One of the challenges the US faces in its trade spat with China is how to enforce penalties on Beijing for actions it perceives as anti-competitive, without causing Beijing to double down on those behaviors to boost its economic self-reliance. Case in point: China’s semiconductor industry.
Beijing is in the process of closing a massive fund for the development of semiconductor technology, in an effort to foster domestic chipmakers that can compete with US-based rivals. According to the Wall Street Journal (paywall), the fund will be valued at about 300 billion yuan ($47.4 billion).
It will be the second fund for China Integrated Circuit Industry Investment Fund Co., which counts the country’s finance ministry and a state-owned development bank among its backers. Its first, launched in 2014, had 139 billion yuan (then $21.8 billion) in capital. Some of that money went into Tsinghua Unigroup, a Beijing-based chipmaker best known for its failed attempt to acquire US-based Micron Technology.
News of the second fund surfaced earlier this year. It looks set to close just as US-China tension over technology and trade reaches a critical stage. Last month, US authorities ordered American chip companies to stop supplying components to ZTE, a Shenzhen-based maker of smartphones and network equipment. They argued ZTE failed to comply with an agreement made a year ago after the firm pleaded guilty to violating export sanctions placed on Iran and North Korea.

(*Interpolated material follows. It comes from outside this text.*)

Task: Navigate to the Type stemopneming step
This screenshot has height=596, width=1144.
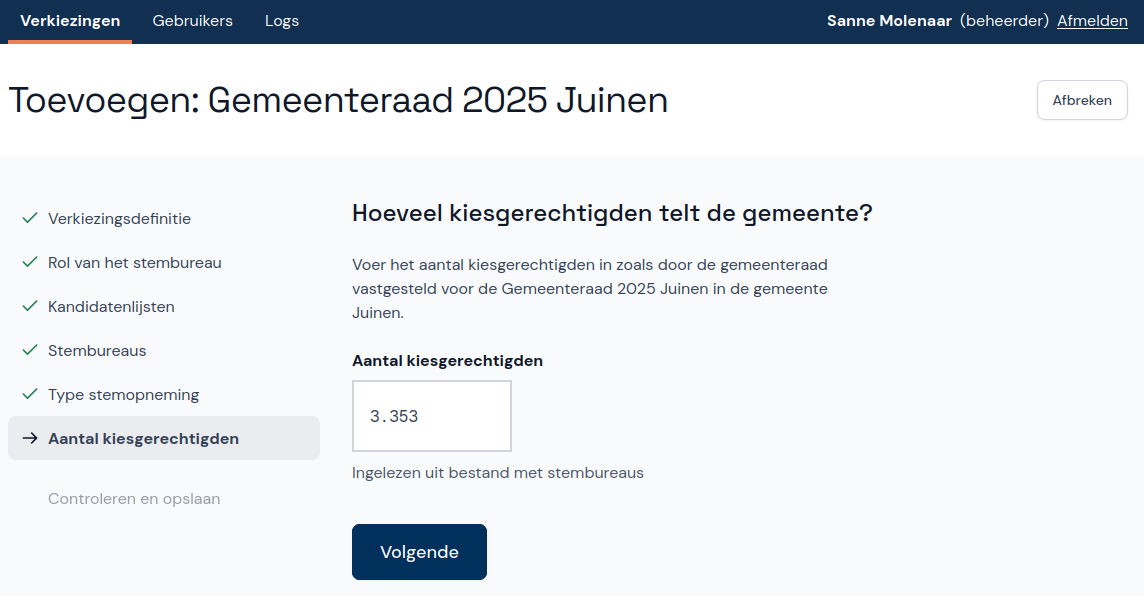Action: point(123,395)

The ban will cripple ZTE in the short term, primarily because it relies on Qualcomm, a US-based chipmaker, for processors. While other vendors, either Chinese or non-US, can replace some of the components in ZTE’s phones, no Chinese chipmaker can come close to Qualcomm when it comes to making competitive semiconductors.
Last month Chinese state media outlets ran editorials citing the decision by US authorities as a reason for China to become more self-reliant when it comes to technology. China consumes about 45% of the world’s semiconductors. But nearly 90% of the chips used in the country (paywall) are imported or made by foreign firms operating within its borders.

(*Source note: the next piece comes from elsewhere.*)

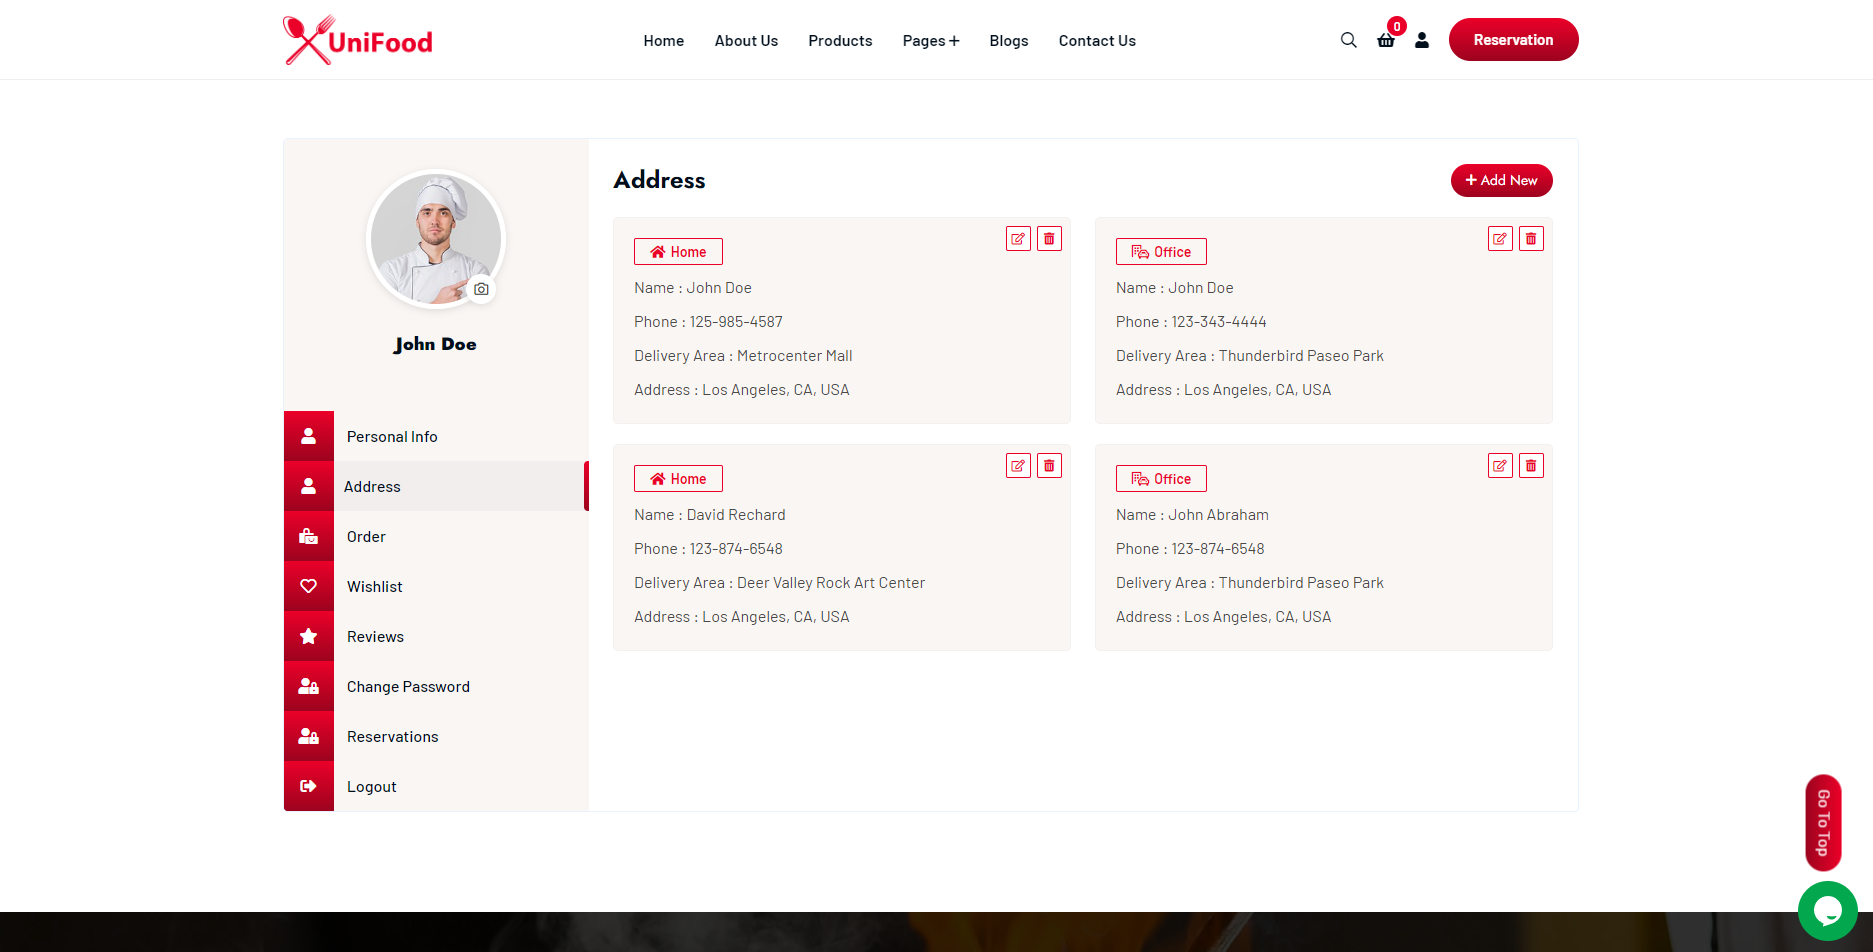Click the Add New address button
Image resolution: width=1873 pixels, height=952 pixels.
coord(1501,181)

Most experts believe that China has not yet caught up to the United States when it comes to semiconductor technology. But punishments like export controls could expedite China’s efforts to get its domestic counterparts up to speed with their rivals. And if they do catch up, then Qualcomm, Micron, and other US chipmakers could lose access to a massive market in China, and face stronger Chinese competition elsewhere. In the smartphone industry, for example, China remains the largest market, and three of the world’s top five brands hail from China.
Technology advisors to the Obama administration suggested in early 2017 (pdf), before Trump took office, that Beijing’s heavy involvement in its semiconductor industry, either through funding or forced technology transfer, amounted to unfair competition. It also warned that Chinese leadership in chips would “increase national-security risks for the United States and other countries and, to the extent that Chinese policy allows firms to sell below cost of production, raises risks of overcapacity, which threatens direct competitors.”
Yet it’s difficult to see punitive measures taken against China’s trade practices doing anything but further emboldening the country to rely on itself, not others, for its technology ambitions.